A profession ear stretcher will likely take you up one gauge at a time, unless they believe you can take more than that. Keep an eye on your ears and if you don’t like the effect, you have until roughly 10 mm before it become irreversible – the actual diameter depends on the person, but you should take 10 mm as a maximum for safety. After that, you are committed!

Jewellery for Stretched Ears

There is a wide range of beautiful jewellery you can use with ear stretching. Flesh tunnels are very popular, taking the form of a ring that fits inside the stretching, with the appearance of a window or tunnel through your ear. You can also use thick rods, and hoops or bars with other decorations hanging from them.

While the best metals to use are surgical stainless steel, titanium and niobium, others go for the more expensive platinum or gold. Silver can be used, but it must be cleaned regularly to prevent tarnishing. Teflon is good, and there are many types of plastic you can use, but be careful with wood or bone that are porous and can harbour germs. Glass is another beautiful material, particularly crystal or coloured glass.

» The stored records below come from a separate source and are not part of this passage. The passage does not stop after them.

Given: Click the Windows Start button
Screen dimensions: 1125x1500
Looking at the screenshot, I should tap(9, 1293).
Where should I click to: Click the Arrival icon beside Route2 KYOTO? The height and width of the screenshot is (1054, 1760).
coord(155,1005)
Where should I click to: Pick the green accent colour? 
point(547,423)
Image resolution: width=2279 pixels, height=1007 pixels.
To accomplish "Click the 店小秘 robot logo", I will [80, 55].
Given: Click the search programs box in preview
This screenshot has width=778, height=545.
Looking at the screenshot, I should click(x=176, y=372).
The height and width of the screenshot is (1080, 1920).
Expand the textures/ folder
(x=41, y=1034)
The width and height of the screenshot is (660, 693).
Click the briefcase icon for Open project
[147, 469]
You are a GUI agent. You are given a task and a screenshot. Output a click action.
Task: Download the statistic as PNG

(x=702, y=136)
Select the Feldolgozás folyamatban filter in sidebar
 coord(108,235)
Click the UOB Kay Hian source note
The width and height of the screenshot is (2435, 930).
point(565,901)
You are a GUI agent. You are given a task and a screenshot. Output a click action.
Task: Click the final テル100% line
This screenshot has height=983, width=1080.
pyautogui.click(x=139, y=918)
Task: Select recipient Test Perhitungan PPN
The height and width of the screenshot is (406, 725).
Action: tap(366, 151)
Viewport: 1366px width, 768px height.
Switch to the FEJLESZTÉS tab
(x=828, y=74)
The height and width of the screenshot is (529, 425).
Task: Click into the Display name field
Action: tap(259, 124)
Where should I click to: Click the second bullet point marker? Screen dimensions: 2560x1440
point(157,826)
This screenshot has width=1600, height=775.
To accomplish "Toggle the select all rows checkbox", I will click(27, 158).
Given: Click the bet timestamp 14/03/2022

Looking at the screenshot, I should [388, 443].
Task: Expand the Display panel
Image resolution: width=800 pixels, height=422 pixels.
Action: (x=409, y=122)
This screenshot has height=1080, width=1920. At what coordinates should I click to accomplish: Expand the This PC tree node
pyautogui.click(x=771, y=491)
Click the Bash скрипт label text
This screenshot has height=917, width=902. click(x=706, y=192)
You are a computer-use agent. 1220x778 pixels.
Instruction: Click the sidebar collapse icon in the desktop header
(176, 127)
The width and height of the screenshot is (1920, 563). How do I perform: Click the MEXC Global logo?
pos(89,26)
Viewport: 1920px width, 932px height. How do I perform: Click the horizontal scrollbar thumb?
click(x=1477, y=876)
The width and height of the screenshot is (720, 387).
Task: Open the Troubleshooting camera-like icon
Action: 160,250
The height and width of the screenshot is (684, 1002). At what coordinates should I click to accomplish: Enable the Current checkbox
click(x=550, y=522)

Many find ear stretching a fabulous way to look different and express their individuality, although it may not be for everybody. Before you have it done make sure you like the look: check out others that have had it done and ask them the gauge of the stretching. You may like the look, but find yours is completely different because you didn’t know the sizes. Otherwise, you are sure to look great and be part of a community of individuals that know what they want and go for it!